In Chapter 2, we consider the insufficient sample size problem in detecting differential gene expression. We address the problem by developing and evaluating methods for variance model selection. The idea is that information about error variances might be learned from related datasets to improve the estimation of error variances. We develop a modified multiresponse permutation procedure (MRPP), modified cross-validation procedures, and the right AICc (corrected Akaike’s information criterion) for choosing a variance model. Through realistic simulations based on three real microarray studies, we evaluate the proposed methods and suggest practical recommendations for data analysis.

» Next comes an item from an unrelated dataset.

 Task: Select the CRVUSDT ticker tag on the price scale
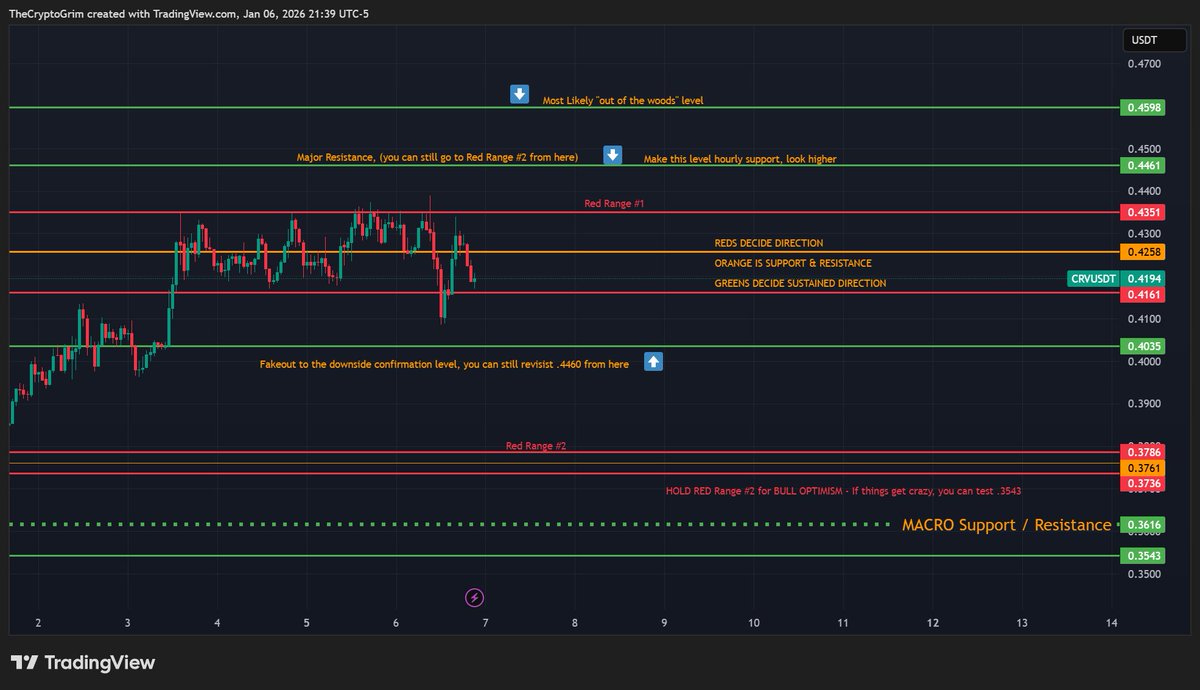coord(1094,279)
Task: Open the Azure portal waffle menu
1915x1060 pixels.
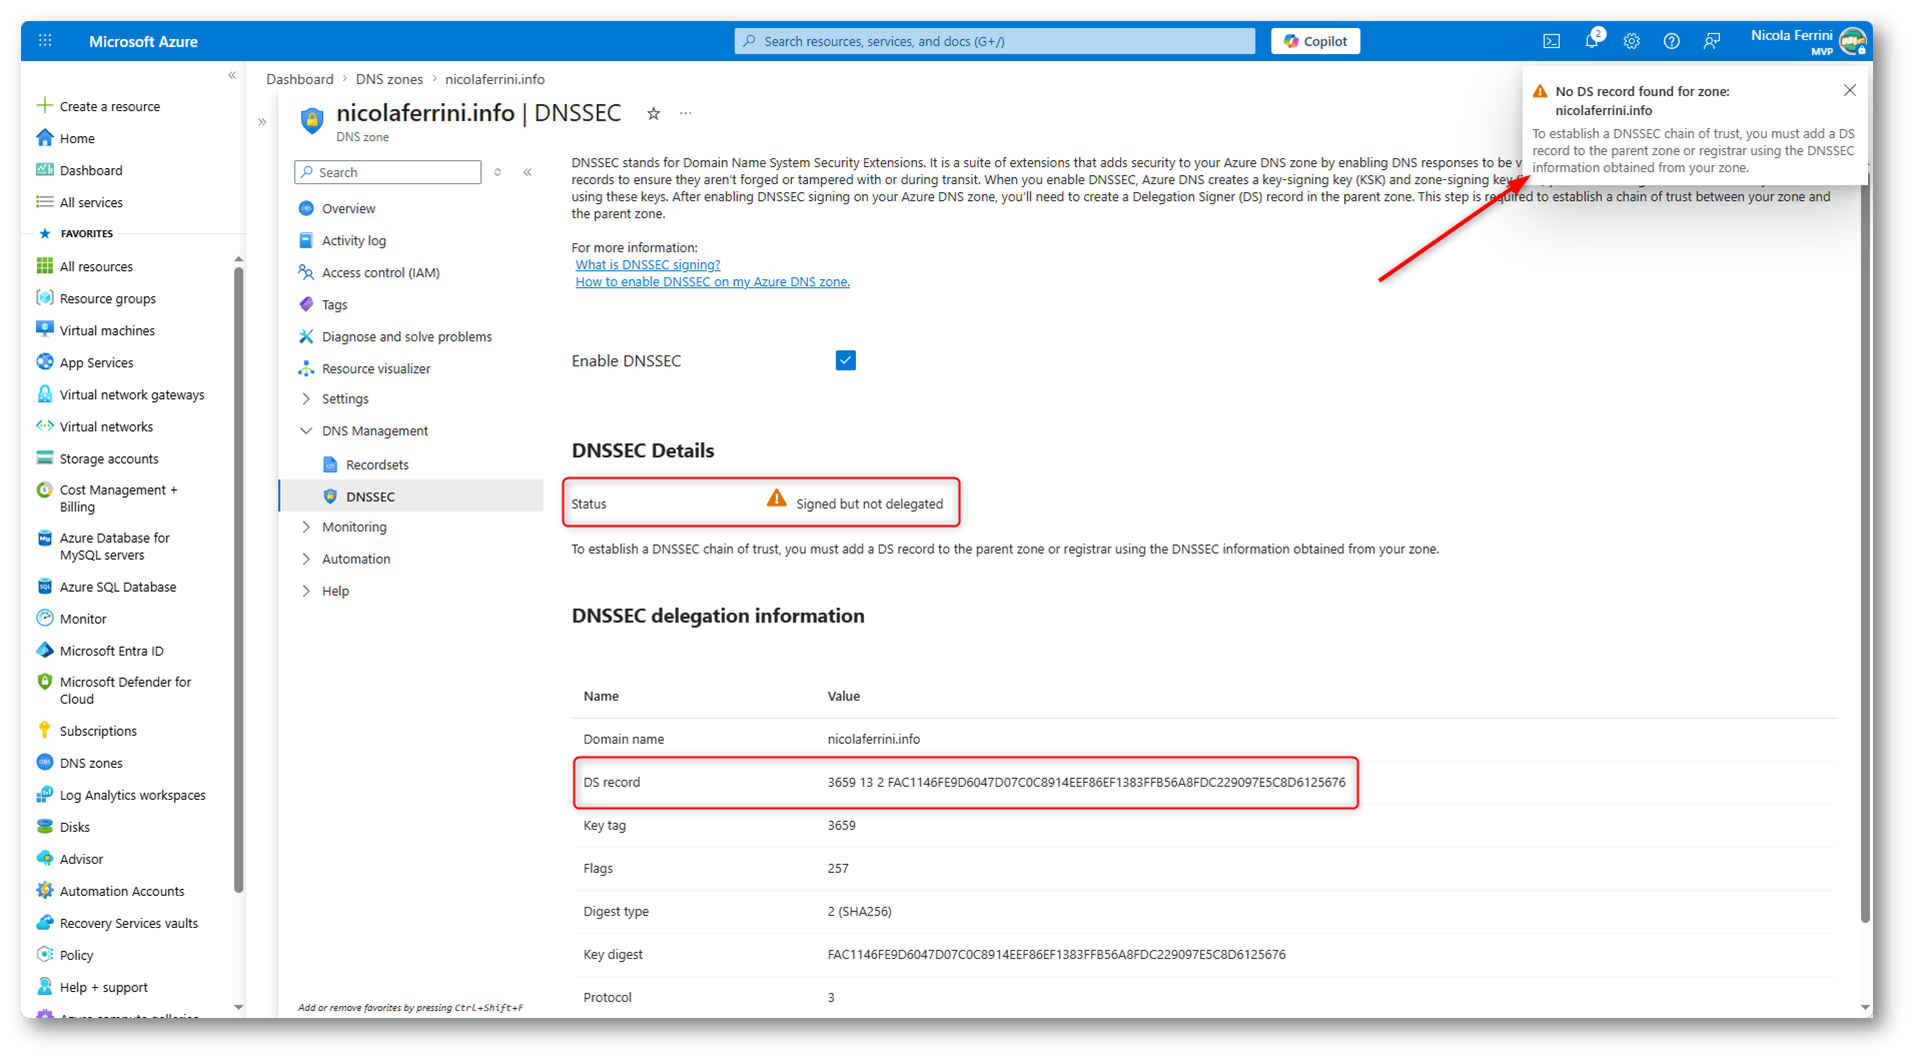Action: coord(45,41)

In Chapter 3, we address the multiple testing problem by improving the estimation of the distribution of noncentrality parameters given a large number of two-sample t-tests. We provide parametric, nonparametric and semiparametric estimators for the distribution of noncentrality parameters, as well as false discovery rates (FDR) and local FDR. Simulations show that our density estimates are closer to the underlying truth and that our estimates of FDR are also improved relative to competing methods under a variety of situations.

In Chapter 4, we develop a novel combination of two statistical techniques with the aim to by-pass the curse of dimensionality problem in detecting differential expression of genes. We accept the fact that, in “small N, large p” situations, the data are not sufficient to provide enough information about dependency across genes. Hence, we suggest using a priori biological knowledge to assist statistical inference. We first use multidimensional scaling (MDS) methods to summarize prior knowledge about inter-gene relationships into a set of pseudo-covariates. Then, we develop a hierarchical additive logistic regression model conditional upon the generated pseudo-covariates. Simulations and analysis of real microarray data suggest that our strategy is more powerful than methods that do not use \a priori information.

Future research directions are discussed at the end of the thesis.